* **Stated task**: Copy the following items character for character, starting at the line that contains "Task: Click the 건강보험 amount 87,440" and ending at the final line of the items.

A series of records:
::::

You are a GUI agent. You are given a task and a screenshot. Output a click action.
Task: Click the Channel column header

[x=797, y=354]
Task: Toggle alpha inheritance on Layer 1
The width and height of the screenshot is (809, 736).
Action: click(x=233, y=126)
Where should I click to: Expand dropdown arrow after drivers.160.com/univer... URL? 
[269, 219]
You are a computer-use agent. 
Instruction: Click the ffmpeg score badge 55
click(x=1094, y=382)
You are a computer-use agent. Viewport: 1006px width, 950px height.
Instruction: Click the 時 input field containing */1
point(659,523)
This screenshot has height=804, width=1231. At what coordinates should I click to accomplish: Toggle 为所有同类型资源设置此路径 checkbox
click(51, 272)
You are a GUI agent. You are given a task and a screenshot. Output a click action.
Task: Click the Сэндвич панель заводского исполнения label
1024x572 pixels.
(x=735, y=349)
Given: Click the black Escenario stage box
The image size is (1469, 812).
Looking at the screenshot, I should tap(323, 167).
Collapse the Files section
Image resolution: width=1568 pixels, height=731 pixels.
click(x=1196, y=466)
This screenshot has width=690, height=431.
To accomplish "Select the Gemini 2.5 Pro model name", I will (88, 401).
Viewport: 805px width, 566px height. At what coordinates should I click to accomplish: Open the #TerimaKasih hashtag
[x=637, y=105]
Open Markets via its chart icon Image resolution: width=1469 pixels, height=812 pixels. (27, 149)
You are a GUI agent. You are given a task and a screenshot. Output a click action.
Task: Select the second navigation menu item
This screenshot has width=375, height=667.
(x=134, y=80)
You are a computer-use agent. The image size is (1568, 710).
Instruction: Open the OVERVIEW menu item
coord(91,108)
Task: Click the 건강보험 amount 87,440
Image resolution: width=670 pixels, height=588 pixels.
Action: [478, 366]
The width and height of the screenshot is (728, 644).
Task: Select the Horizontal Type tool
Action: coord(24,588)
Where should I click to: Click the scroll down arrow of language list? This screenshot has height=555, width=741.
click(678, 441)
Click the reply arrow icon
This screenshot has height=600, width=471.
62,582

::::

* **Written response**:
Task: Click the 건강보험 amount 87,440
Image resolution: width=670 pixels, height=588 pixels.
Action: [478, 366]
The width and height of the screenshot is (728, 644).
Task: Select the Horizontal Type tool
Action: coord(24,588)
Where should I click to: Click the scroll down arrow of language list? This screenshot has height=555, width=741.
click(678, 441)
Click the reply arrow icon
This screenshot has height=600, width=471.
62,582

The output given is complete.